MAXWELL:  Too much importance placed on FCAT

8/1/2001 – Printed in the EDITORIAL section of the St Petersburg Times Newspaper

 

During my nearly 20 years as a college English and journalism teacher, I had a reputation for being tough, even mean.

In my newswriting course, for example, students had to publish three articles to earn the grade of A.

“Journalism is not about writing essays that I simply grade,” I used to tell students each meeting. “Journalism is about publishing. So get published if you want to pass this course.”

In ENC 2301, I required two major research papers, one using the style of the Modern Language Association, the other that of the American Psychological Association. Most students complained at the beginning of the term, but, at the end, the survivors were grateful because they had become competent researchers.

I give this background to establish that I believe in high standards and that I believe in teacher and student accountability as much as the next person, including our governor.

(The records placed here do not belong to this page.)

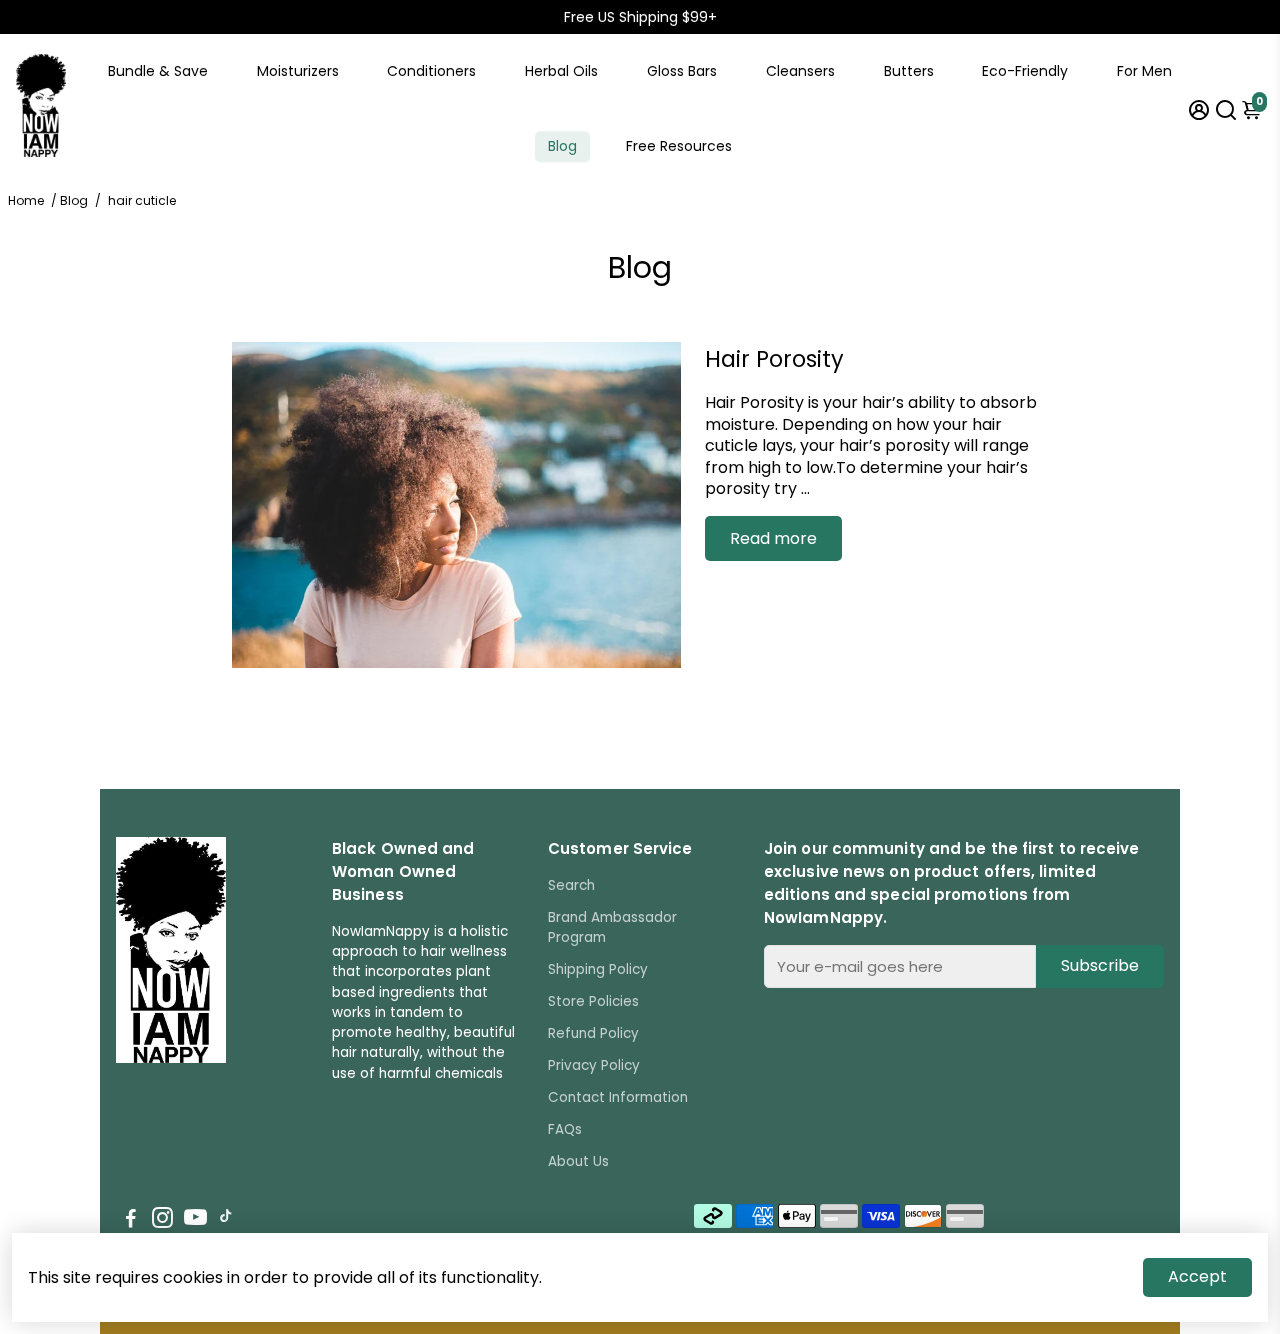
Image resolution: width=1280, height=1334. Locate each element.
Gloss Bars (682, 71)
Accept (1197, 1276)
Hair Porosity (774, 359)
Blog (562, 146)
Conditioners (431, 71)
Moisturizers (298, 71)
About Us (578, 1161)
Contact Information (618, 1097)
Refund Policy (593, 1033)
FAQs (565, 1129)
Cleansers (800, 71)
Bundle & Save (158, 71)
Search (571, 885)
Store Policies (593, 1001)
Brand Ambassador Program (612, 927)
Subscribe (1100, 965)
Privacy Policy (594, 1065)
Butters (909, 71)
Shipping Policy (598, 969)
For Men (1144, 71)
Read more (773, 538)
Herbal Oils (561, 71)
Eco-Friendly (1025, 71)
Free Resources (679, 146)
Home (26, 200)
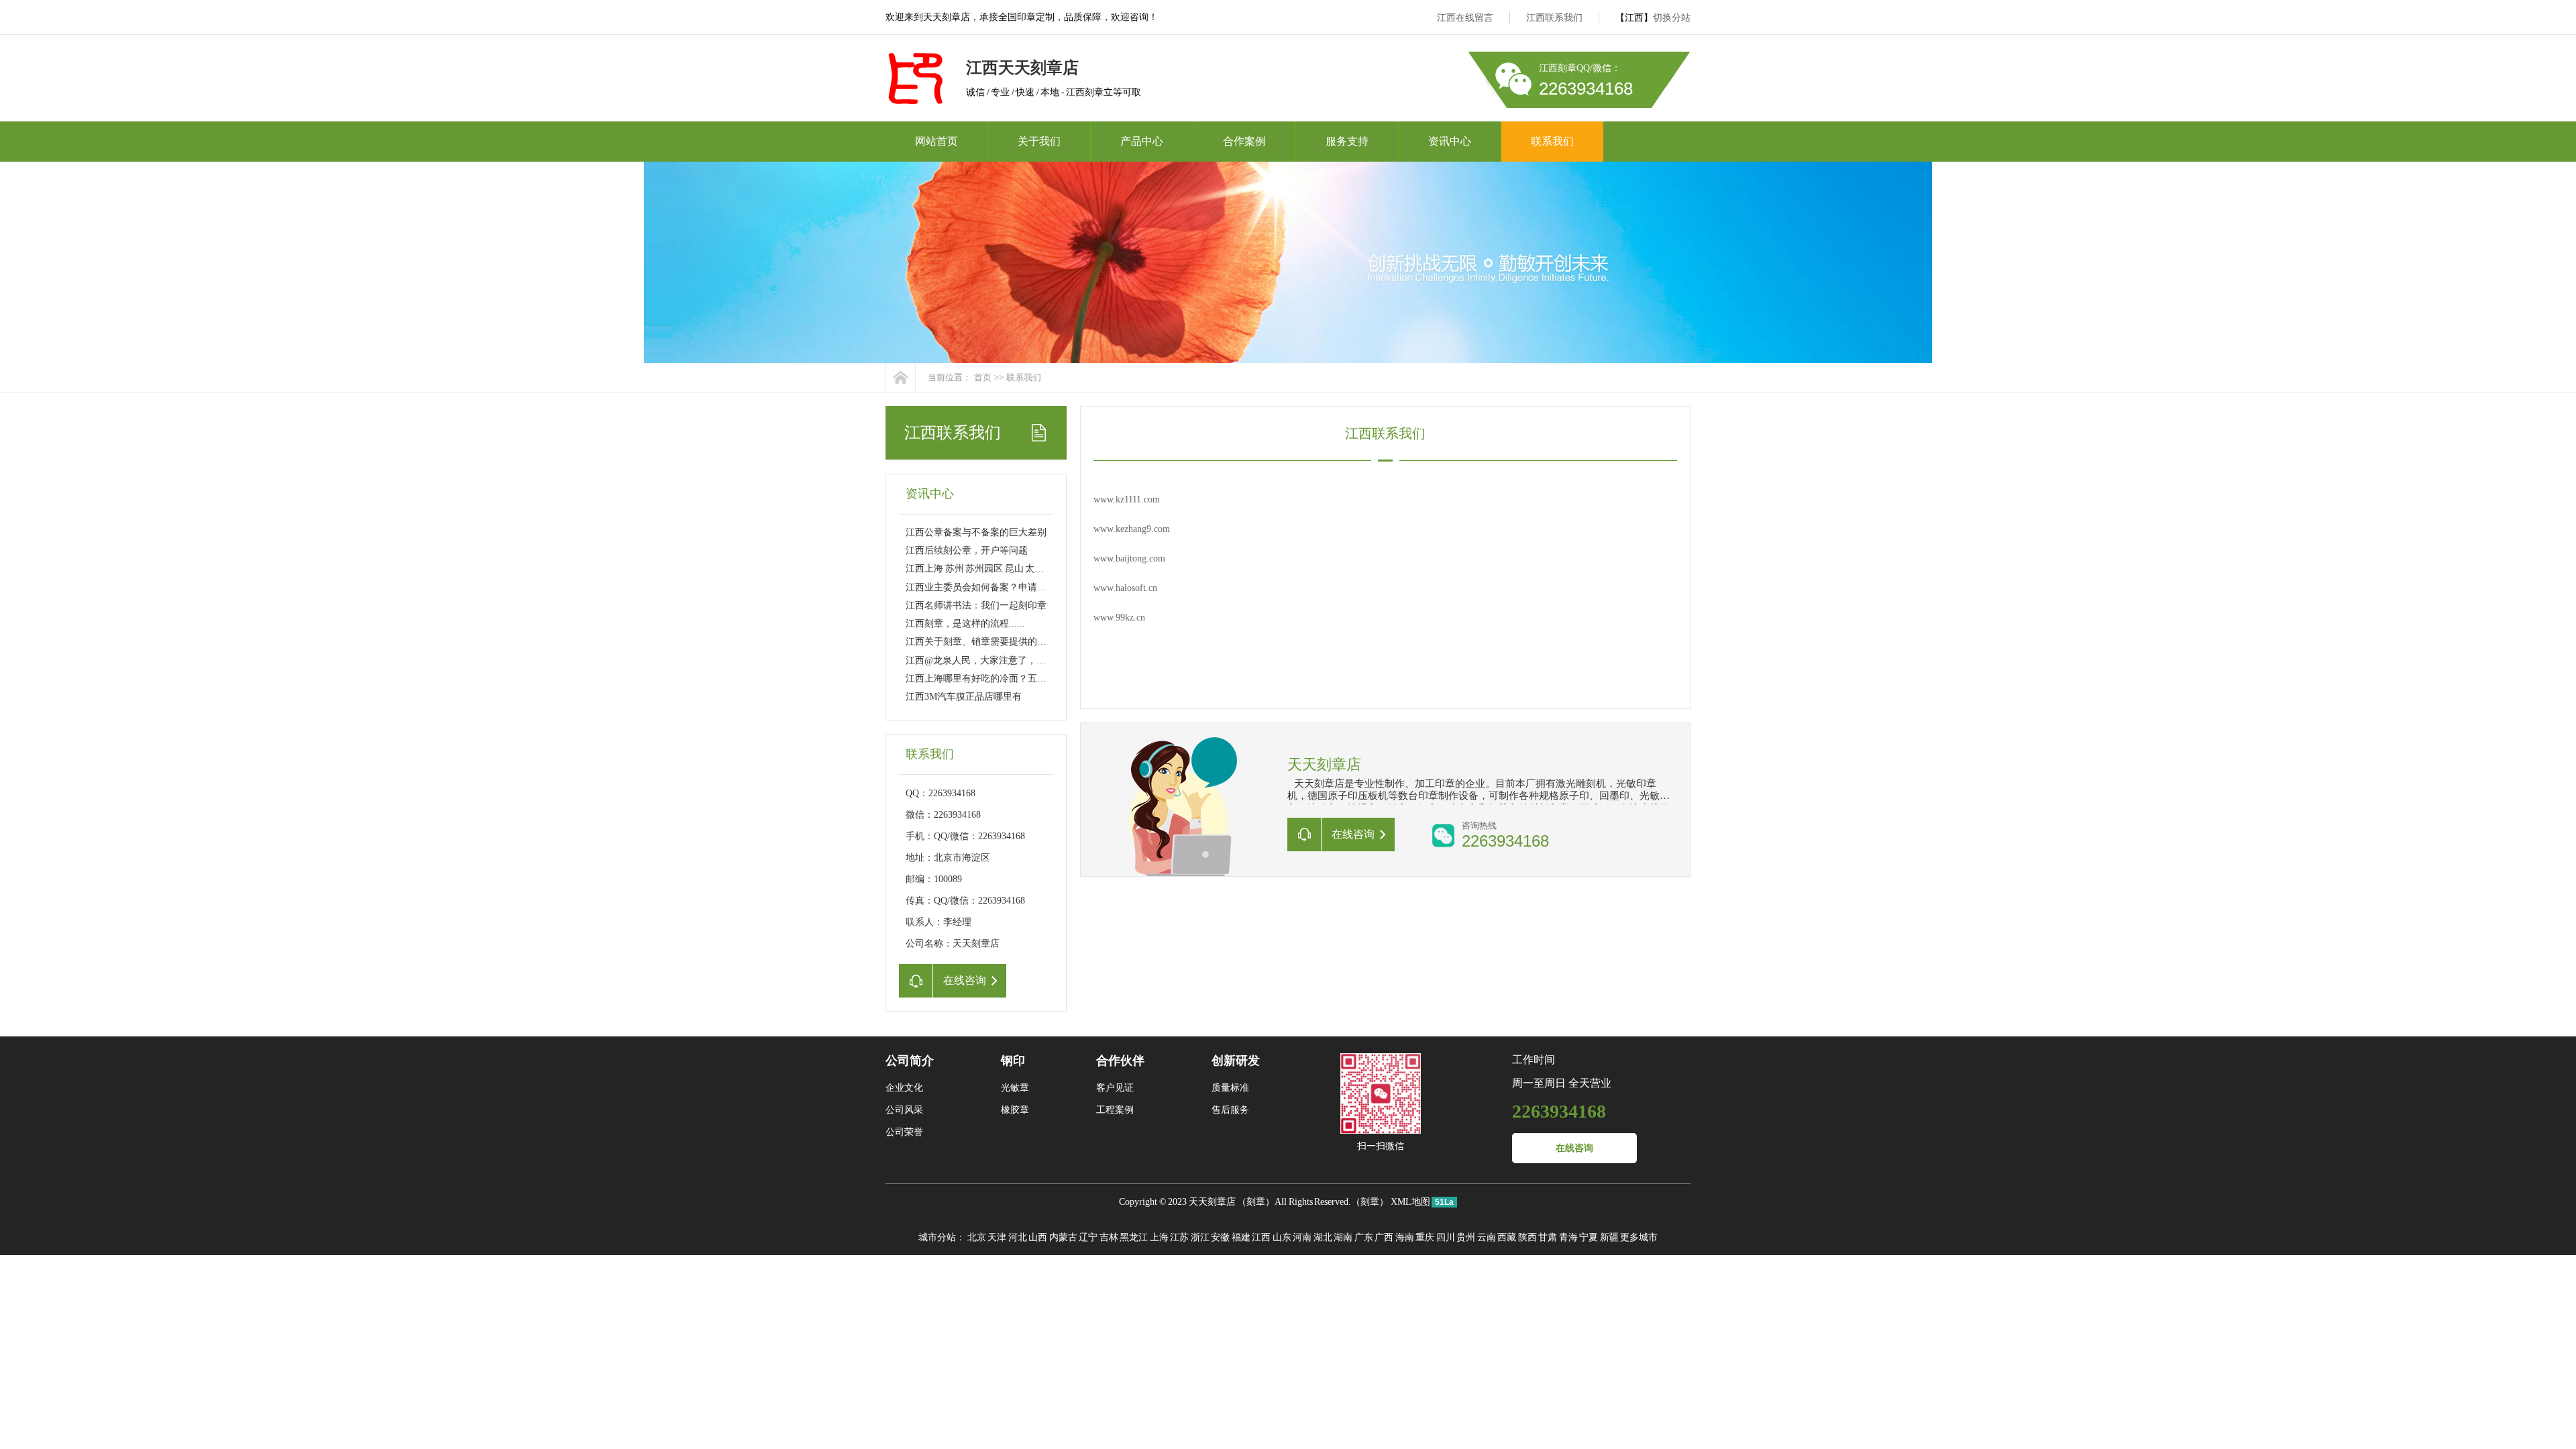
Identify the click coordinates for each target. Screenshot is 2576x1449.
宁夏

All that said, let me now say that our state, like many others, has gone test crazy. We have turned the public school system into a high-stakes test mill.

The centerpiece of the mill is the Florida Comprehensive Assessment Test, administered for the first time three years ago in grades 4, 5, 8 and 10. This year, grades 3, 6, 7 and 9 also were tested. Tenth-graders have become the focus of attention because they must pass the FCAT to graduate. Sure, students have had to satisfy minimum standards to graduate for several years, but the senior class of 2003 is the first that must conquer the FCAT to graduate.

What is so bad about this requirement? After all, if I understand the setup, 10th-graders who fail the test the first time get six more chances to pass it. One big concern of many parents and teachers about the FCAT, a test of math and reading, is that many sophomores who fail it are stigmatized and never fully recover. I have received dozens of letters from parents testifying to that fact.

One mother said, for example, that her 10th-grader, who failed the test, “already feels like a loser and graduation is still two years away. He feels labeled. He’s a bright boy, but he now feels dumb. The bad part is that he doesn’t work as hard as he used to.”

A South Florida high school principal, who did not want his named used for publication, told me this: “Failing the FCAT and anxiety over failing it are creating the monster of self-fulfilling prophesy. I have students, 14- and 15-year-olds, who already feel like losers. They’re just kids, but they feel bad about themselves.”

Sarasota County’s teacher of the year, Jim Durest, told the Sarasota Herald-Tribune: “I think we’re frustrating a lot of kids. . . . They feel ignorant; they feel incapable. I see the spirit in their eyes fizzling out at such a young age _ it’s ridiculous.”

And how do we help these children regain self-confidence? We toss them into remedial courses _ test-taking sessions _ where the destructive labeling really takes hold. Again, students are the big losers. They are not permitted to take fun, yes fun, electives.

I see no long-term good in this scenario, not for the children, not for the public school curriculum.

“FCAT cannibalizes the curriculum, diverts scarce resources, discriminates against those who don’t test well and turns schools into giant prep centers,” Gloria Pipkin, a former teacher, told the St. Petersburg Times recently. She leads the Florida Coalition for Assessment Reform, a statewide group seeking to change the negative influences of the FCAT.

Hardened conservatives will scoff, but many children, some in third grade, literally become physically sick when hearing the letters FCAT, not to mention the anxiety experienced during constant practices.

And what about real learning? Yes, real learning. Teaching to a test is not real learning. Teaching kids to enjoy writing for its own sake has been tossed to the wind. Teaching them to think critically has become a joke, a cumbersome load that drags down scores on the FCAT _ the sole measure of a student’s academic achievement.

I am glad that FCAR has taken on FCAT. At least one rally has been held, and others are planned statewide. I do not agree that FCAT should be discarded. It should be one of the ways to assess student achievement. What about course grades and other evaluations? Do they mean nothing? What about the body of a student’s work during high school, middle school, elementary school?

Does a single test tell us everything about a child? Is it fair? Gov. Jeb Bush and his anti-public school supporters in Tallahassee and elsewhere in the state apparently think so.